— MATERIAL PROVIDED —
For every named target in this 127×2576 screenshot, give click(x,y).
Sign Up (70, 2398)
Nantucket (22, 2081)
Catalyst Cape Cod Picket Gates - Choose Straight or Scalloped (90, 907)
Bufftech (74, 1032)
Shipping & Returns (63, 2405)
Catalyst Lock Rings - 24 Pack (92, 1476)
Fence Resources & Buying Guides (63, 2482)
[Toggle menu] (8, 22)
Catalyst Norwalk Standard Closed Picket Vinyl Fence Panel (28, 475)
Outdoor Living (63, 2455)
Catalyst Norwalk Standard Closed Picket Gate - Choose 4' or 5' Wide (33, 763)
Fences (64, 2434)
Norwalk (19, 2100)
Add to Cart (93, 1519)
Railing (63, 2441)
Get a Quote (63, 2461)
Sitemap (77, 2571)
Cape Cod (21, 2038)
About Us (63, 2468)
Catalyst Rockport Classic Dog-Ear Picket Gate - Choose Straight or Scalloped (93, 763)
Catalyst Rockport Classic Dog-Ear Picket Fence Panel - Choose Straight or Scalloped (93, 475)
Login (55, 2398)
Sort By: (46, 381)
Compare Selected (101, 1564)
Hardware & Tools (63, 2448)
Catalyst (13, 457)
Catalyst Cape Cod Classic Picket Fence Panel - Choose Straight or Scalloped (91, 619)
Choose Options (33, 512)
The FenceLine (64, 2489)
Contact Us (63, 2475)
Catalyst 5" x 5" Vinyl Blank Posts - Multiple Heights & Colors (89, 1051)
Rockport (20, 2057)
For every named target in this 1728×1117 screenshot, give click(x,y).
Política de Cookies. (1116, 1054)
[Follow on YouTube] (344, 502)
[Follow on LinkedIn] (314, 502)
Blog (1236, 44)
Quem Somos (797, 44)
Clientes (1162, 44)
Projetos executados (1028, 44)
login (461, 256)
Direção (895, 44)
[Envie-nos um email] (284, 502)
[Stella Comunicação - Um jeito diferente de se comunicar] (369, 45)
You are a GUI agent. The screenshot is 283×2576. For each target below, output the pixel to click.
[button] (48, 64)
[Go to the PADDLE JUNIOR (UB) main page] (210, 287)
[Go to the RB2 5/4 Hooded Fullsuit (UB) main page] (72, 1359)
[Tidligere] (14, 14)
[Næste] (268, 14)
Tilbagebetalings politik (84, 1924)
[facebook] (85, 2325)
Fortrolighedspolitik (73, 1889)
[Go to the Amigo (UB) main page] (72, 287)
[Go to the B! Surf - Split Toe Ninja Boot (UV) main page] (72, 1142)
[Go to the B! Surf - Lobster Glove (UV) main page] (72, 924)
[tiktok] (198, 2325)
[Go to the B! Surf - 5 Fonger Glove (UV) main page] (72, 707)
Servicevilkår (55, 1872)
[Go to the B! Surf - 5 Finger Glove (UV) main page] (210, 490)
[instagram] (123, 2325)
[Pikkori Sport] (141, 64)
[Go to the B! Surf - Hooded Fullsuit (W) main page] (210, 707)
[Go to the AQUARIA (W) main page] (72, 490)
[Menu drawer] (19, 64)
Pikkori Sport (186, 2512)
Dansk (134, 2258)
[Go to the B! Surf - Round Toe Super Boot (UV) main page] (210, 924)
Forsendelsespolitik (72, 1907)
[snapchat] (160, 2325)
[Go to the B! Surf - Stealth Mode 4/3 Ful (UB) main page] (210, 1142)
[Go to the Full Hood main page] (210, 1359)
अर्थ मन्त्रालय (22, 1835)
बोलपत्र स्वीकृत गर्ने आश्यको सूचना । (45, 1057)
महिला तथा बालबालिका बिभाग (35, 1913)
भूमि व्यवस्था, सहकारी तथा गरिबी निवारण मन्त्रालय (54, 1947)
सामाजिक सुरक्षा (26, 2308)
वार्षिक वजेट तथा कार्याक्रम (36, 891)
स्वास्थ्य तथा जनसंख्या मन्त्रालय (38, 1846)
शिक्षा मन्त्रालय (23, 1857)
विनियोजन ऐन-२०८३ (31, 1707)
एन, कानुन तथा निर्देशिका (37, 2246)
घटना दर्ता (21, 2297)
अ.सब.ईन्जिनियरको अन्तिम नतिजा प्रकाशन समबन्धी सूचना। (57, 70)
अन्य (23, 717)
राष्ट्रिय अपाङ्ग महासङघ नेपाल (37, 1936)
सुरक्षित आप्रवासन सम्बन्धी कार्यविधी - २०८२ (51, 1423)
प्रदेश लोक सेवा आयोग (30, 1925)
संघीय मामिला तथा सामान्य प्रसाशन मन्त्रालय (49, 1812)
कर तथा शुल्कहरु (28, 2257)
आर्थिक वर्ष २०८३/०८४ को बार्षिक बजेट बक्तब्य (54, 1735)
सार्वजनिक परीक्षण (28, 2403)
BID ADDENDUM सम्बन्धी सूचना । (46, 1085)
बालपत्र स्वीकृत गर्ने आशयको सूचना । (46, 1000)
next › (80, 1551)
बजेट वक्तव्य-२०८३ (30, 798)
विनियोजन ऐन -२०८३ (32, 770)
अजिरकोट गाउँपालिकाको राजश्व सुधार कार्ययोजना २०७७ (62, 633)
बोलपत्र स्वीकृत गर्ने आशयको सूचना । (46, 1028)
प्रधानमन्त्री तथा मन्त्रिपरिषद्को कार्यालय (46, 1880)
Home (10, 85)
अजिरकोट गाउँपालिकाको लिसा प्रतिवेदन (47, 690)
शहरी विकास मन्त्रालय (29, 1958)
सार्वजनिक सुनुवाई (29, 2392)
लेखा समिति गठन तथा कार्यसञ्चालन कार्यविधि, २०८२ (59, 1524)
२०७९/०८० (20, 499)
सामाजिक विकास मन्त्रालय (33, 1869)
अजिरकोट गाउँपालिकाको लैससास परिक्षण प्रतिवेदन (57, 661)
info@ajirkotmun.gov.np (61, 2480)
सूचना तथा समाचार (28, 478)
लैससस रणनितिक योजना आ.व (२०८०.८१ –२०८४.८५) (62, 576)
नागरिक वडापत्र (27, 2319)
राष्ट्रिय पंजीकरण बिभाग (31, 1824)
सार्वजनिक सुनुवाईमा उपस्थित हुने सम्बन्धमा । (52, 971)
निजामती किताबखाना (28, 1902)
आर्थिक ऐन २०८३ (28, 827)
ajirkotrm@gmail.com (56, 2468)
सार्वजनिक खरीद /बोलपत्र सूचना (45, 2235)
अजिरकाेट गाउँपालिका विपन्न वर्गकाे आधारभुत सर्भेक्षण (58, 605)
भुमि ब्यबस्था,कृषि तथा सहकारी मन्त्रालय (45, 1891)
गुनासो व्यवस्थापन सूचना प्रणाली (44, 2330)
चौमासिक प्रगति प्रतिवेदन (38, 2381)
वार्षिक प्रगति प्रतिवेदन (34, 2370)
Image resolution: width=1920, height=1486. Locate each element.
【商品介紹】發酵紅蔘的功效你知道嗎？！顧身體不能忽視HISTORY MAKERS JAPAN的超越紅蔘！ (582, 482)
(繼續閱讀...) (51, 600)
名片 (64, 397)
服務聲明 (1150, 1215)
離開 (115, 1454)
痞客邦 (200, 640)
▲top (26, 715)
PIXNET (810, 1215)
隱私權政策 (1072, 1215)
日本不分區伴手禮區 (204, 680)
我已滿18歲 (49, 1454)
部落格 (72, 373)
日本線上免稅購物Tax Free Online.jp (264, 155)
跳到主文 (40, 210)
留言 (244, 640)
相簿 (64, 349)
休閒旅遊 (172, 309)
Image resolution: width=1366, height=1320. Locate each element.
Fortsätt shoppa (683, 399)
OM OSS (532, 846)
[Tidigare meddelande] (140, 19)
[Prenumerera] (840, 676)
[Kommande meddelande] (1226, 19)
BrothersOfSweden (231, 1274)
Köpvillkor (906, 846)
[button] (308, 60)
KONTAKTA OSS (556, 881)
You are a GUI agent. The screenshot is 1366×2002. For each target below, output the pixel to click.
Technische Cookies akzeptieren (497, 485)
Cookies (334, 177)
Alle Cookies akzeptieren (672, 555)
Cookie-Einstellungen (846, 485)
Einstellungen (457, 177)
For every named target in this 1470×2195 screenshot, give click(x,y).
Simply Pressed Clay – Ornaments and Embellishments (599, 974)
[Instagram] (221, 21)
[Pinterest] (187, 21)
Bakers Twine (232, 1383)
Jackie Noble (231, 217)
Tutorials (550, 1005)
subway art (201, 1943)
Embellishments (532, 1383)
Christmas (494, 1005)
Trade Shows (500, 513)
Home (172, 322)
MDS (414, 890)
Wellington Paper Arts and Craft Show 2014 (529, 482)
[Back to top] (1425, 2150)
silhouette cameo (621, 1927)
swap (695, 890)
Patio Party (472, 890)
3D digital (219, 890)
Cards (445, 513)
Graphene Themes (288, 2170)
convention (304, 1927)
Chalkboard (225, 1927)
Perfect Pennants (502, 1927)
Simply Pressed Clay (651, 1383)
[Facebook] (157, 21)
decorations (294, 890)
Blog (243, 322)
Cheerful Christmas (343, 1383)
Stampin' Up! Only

— WORK REQUEST —
Would you print exactly, and only, the lines of the data above from the line with "休閒旅遊 (172, 309)" through the line with "You are a GUI agent. The screenshot is 1366×2002.", inclusive?

— SOLUTION FOR THIS PROBLEM —
休閒旅遊 (172, 309)
Image resolution: width=1366, height=1320. Locate each element.
Fortsätt shoppa (683, 399)
OM OSS (532, 846)
[Tidigare meddelande] (140, 19)
[Prenumerera] (840, 676)
[Kommande meddelande] (1226, 19)
BrothersOfSweden (231, 1274)
Köpvillkor (906, 846)
[button] (308, 60)
KONTAKTA OSS (556, 881)
You are a GUI agent. The screenshot is 1366×2002. For each target below, output the pixel to click.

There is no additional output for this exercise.